The latest version of this documentation is available on GitHub.

Vcpkg lets you take control of which version of packages to install in your projects using manifests.

Enabling versions

To start using versioning, first you need to enable the versions feature flag in any of the following manners:

  • Setting the VCPKG_FEATURE_FLAGS environment variable
# Example for PowerShell
$env:VCPKG_FEATURE_FLAGS="versions"
# Example for bash
export VCPKG_FEATURE_FLAGS=versions
REM Example for cmd
SET VCPKG_FEATURE_FLAGS=versions
  • Passing the feature flags in the vcpkg command line
./vcpkg install --feature-flags=versions
  • Setting VCPKG_FEATURE_FLAGS before your project() CMake directive
set(VCPKG_FEATURE_FLAGS versions)
project(myapp)
  • Setting VcpkgAdditionalInstallOptions (Project Properties -> Vcpkg -> Additional Options) in your MSBuild project
<PropertyGroup>
  <VcpkgAdditionalInstallOptions>--feature-flags=versions</VcpkgAdditionalInstallOptions>
</PropertyGroup>

Using versions with manifests

With the versions feature flag enabled you can start adding version constraints to your dependencies.

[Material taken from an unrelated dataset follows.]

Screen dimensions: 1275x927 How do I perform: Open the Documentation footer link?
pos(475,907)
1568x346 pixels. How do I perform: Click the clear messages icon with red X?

Let's start with creating a simple CMake project that depends on fmt and zlib.

Create a folder with the following files:

vcpkg.json

{
    "name": "versions-test",
    "version": "1.0.0",
    "dependencies": [
        {
            "name": "fmt",
            "version>=": "7.1.3"
        }, 
        "zlib"
    ],
    "builtin-baseline": "b60f003ccf5fe8613d029f49f835c8929a66eb61"
}

main.cpp

#include <fmt/core.h>
#include <zlib.h>

int main()
{
    fmt::print("fmt version is {}\n"
               "zlib version is {}\n", 
               FMT_VERSION, ZLIB_VERSION);
    return 0;
}

CMakeLists.txt

cmake_minimum_required(VERSION 3.18)

project(versionstest CXX)

add_executable(main main.cpp)

find_package(ZLIB REQUIRED)
find_package(fmt CONFIG REQUIRED)
target_link_libraries(main PRIVATE ZLIB::ZLIB fmt::fmt)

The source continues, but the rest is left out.